To be done:
Edit the rows below, swapping "shopping cart" for "basket" and leaving everything else as it is.

Given data:

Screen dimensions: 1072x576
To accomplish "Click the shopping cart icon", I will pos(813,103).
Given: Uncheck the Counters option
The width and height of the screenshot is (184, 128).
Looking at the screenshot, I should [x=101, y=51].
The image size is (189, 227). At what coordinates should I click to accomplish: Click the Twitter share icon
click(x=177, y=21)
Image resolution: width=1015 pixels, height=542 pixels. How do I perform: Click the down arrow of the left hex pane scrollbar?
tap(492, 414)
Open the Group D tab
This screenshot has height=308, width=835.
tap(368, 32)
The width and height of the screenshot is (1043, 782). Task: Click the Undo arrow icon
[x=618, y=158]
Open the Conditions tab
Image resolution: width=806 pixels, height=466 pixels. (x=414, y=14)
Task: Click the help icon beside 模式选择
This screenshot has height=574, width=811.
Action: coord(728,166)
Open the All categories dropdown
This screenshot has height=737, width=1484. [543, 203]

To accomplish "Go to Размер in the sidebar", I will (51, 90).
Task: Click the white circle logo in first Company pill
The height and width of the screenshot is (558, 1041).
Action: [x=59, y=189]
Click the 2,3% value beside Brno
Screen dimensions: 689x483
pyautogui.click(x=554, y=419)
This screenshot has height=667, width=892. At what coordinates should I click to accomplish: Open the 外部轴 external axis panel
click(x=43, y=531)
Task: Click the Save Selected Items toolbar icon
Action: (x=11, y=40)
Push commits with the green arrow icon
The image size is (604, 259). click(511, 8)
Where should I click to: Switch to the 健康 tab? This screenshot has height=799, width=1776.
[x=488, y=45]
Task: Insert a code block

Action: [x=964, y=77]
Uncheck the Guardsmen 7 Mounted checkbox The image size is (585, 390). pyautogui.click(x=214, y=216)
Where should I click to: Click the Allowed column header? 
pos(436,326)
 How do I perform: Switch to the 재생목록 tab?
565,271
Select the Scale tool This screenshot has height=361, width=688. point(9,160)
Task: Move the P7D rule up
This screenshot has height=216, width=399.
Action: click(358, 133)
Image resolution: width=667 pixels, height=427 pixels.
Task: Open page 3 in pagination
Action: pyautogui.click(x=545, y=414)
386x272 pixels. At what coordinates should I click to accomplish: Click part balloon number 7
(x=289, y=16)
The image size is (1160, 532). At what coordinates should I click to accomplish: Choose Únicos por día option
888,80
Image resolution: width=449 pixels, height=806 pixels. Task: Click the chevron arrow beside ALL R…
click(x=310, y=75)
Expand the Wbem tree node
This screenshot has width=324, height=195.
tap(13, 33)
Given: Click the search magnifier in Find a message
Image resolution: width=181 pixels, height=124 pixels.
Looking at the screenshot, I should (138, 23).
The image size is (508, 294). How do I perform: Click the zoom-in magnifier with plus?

Exercise solution:
Screen dimensions: 1072x576
To accomplish "Click the basket icon", I will pos(813,103).
Given: Uncheck the Counters option
The width and height of the screenshot is (184, 128).
Looking at the screenshot, I should [x=101, y=51].
The image size is (189, 227). At what coordinates should I click to accomplish: Click the Twitter share icon
click(x=177, y=21)
Image resolution: width=1015 pixels, height=542 pixels. How do I perform: Click the down arrow of the left hex pane scrollbar?
tap(492, 414)
Open the Group D tab
This screenshot has height=308, width=835.
tap(368, 32)
The width and height of the screenshot is (1043, 782). Task: Click the Undo arrow icon
[x=618, y=158]
Open the Conditions tab
Image resolution: width=806 pixels, height=466 pixels. (x=414, y=14)
Task: Click the help icon beside 模式选择
This screenshot has height=574, width=811.
Action: coord(728,166)
Open the All categories dropdown
This screenshot has height=737, width=1484. [543, 203]

To accomplish "Go to Размер in the sidebar", I will (51, 90).
Task: Click the white circle logo in first Company pill
The height and width of the screenshot is (558, 1041).
Action: [x=59, y=189]
Click the 2,3% value beside Brno
Screen dimensions: 689x483
pyautogui.click(x=554, y=419)
This screenshot has height=667, width=892. At what coordinates should I click to accomplish: Open the 外部轴 external axis panel
click(x=43, y=531)
Task: Click the Save Selected Items toolbar icon
Action: (x=11, y=40)
Push commits with the green arrow icon
The image size is (604, 259). click(511, 8)
Where should I click to: Switch to the 健康 tab? This screenshot has height=799, width=1776.
[x=488, y=45]
Task: Insert a code block

Action: [x=964, y=77]
Uncheck the Guardsmen 7 Mounted checkbox The image size is (585, 390). pyautogui.click(x=214, y=216)
Where should I click to: Click the Allowed column header? 
pos(436,326)
 How do I perform: Switch to the 재생목록 tab?
565,271
Select the Scale tool This screenshot has height=361, width=688. point(9,160)
Task: Move the P7D rule up
This screenshot has height=216, width=399.
Action: click(358, 133)
Image resolution: width=667 pixels, height=427 pixels.
Task: Open page 3 in pagination
Action: pyautogui.click(x=545, y=414)
386x272 pixels. At what coordinates should I click to accomplish: Click part balloon number 7
(x=289, y=16)
The image size is (1160, 532). At what coordinates should I click to accomplish: Choose Únicos por día option
888,80
Image resolution: width=449 pixels, height=806 pixels. Task: Click the chevron arrow beside ALL R…
click(x=310, y=75)
Expand the Wbem tree node
This screenshot has width=324, height=195.
tap(13, 33)
Given: Click the search magnifier in Find a message
Image resolution: width=181 pixels, height=124 pixels.
Looking at the screenshot, I should (138, 23).
The image size is (508, 294). How do I perform: Click the zoom-in magnifier with plus?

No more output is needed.